The North Dakota Information Technology Department building in north Bismarck is the newly remodeled 85,000 square foot home to some of the best tech minds in the state.  Or at least it once was, it seems that home is now actually home to a large majority of it's more than 400 employees.  The pandemic scattered much of the world's workforce out of their conventional workplace.  Slowly, most employees returned to work.

Bruce Springsteen famously sang in "Hungry Heart", one of his first big hits, "I went out for a ride and I never went back"

So it goes for the tech savvy crew of the NDITD, they're working from home.  They're still doing the jobs they were hired to complete, just doing it from home.  Problem is...North Dakota is leasing the building.  At nearly $3 million in rent over the next two years, it's the costliest lease currently on the books for North Dakota taxpayer's.

Here's the rub, according to the agency's director of administration Greg Hoffman-

the privately owned office building in north Bismarck is unoccupied, except for about a dozen employees

We're paying $3 million dollars to house twelve techies? That's over seven thousand square feet per person!  You were happy when they just put that mini-fridge in your company's "break room".

Well can't the mighty state of North Dakota's Legislators invoke the appropriations clause?

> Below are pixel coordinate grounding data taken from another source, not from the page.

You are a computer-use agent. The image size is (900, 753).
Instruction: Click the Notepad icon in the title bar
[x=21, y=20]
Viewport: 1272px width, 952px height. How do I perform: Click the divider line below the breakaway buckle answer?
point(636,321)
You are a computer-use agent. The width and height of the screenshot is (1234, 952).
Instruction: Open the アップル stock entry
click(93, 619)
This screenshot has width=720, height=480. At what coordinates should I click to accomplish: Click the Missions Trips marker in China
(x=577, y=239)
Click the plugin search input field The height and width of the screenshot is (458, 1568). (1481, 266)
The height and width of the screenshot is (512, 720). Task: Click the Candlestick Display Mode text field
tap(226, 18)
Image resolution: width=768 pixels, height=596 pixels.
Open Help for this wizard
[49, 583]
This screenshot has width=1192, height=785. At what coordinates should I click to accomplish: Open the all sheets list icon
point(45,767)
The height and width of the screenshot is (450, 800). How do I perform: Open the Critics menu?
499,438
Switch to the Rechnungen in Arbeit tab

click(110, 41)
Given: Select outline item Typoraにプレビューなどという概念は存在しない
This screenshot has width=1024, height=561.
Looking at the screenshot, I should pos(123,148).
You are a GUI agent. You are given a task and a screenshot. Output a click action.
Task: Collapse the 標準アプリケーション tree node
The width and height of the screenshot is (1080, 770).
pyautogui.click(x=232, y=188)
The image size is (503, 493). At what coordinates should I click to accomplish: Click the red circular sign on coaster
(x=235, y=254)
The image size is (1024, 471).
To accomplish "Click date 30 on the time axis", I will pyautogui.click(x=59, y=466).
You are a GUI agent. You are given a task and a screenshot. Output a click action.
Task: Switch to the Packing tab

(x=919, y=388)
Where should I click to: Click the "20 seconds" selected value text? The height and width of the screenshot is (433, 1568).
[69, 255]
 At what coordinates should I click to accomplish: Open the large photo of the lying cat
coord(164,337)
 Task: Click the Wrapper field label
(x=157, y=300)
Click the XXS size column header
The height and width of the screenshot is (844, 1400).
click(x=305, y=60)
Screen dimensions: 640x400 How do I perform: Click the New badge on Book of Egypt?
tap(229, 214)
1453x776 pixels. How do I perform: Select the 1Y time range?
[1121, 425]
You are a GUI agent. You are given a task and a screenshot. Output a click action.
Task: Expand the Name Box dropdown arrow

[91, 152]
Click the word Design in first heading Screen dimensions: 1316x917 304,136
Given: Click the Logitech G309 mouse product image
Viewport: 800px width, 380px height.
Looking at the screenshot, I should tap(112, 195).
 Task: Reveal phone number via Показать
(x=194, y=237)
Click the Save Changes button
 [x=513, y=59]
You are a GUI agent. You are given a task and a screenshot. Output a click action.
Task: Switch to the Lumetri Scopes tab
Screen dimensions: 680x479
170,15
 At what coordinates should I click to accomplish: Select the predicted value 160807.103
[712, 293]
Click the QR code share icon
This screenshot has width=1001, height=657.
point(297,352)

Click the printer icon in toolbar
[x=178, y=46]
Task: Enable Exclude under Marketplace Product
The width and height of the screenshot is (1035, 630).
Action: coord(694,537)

The Appropriations Clause is the cornerstone of Congress's “power of the purse.” It assigns to Congress the role of final arbiter of the use of public funds. ... The Appropriations Clause provides Congress with a mechanism to control or to limit spending by the federal government.

There, solved that little problem for ya...you're welcome.  That is of course, until Greg Hoffman rains on that parade-

Hoffman said agency officials inquired about having lawmakers cut funding for the lease but were told by the state attorney general’s office that would cause a “legal battle” with the building’s landlord, who lives in Fargo.

Working remotely starts with ITD leader Shawn Riley, who's home is in Southeast Minnesota,  although he claims to spend 90% of his time in North Dakota since being hired in 2017.  The AP story also talks about how many of the ITD employees were working remotely even pre-pandemic.

The conventional cubicle may have become a thing of the past for many company's culture.  That doesn't bother me a bit so long as taxpayers don't have to pay millions for their pajama party. ND Governor Doug Burgum was promoting working at home as a tool for employee recruiting.

Hopefully, Doug can work this out soon.